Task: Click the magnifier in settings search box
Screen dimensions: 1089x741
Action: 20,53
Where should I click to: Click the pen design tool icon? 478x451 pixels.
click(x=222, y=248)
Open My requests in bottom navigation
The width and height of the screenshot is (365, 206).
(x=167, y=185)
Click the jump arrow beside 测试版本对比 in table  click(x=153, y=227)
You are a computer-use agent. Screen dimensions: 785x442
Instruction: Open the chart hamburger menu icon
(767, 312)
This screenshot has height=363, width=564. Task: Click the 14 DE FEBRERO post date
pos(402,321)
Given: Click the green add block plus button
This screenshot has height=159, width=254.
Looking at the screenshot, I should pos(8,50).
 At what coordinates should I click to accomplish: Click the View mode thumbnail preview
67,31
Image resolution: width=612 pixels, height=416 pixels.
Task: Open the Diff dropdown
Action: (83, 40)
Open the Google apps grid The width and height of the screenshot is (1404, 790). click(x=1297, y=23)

= = =

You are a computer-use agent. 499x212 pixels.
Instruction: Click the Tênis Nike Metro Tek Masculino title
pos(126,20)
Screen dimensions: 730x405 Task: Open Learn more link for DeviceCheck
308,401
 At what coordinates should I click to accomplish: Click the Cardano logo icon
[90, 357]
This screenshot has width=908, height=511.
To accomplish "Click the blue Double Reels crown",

= = =

Aim of the exercise
Your task is to transcribe, with no changes, only the lines of the listing above that lie between the line holding "Instruction: Click the" and the line holding "the blue Double", inclusive.

Expected answer
Instruction: Click the Tênis Nike Metro Tek Masculino title
pos(126,20)
Screen dimensions: 730x405 Task: Open Learn more link for DeviceCheck
308,401
 At what coordinates should I click to accomplish: Click the Cardano logo icon
[90, 357]
This screenshot has width=908, height=511.
To accomplish "Click the blue Double Reels crown",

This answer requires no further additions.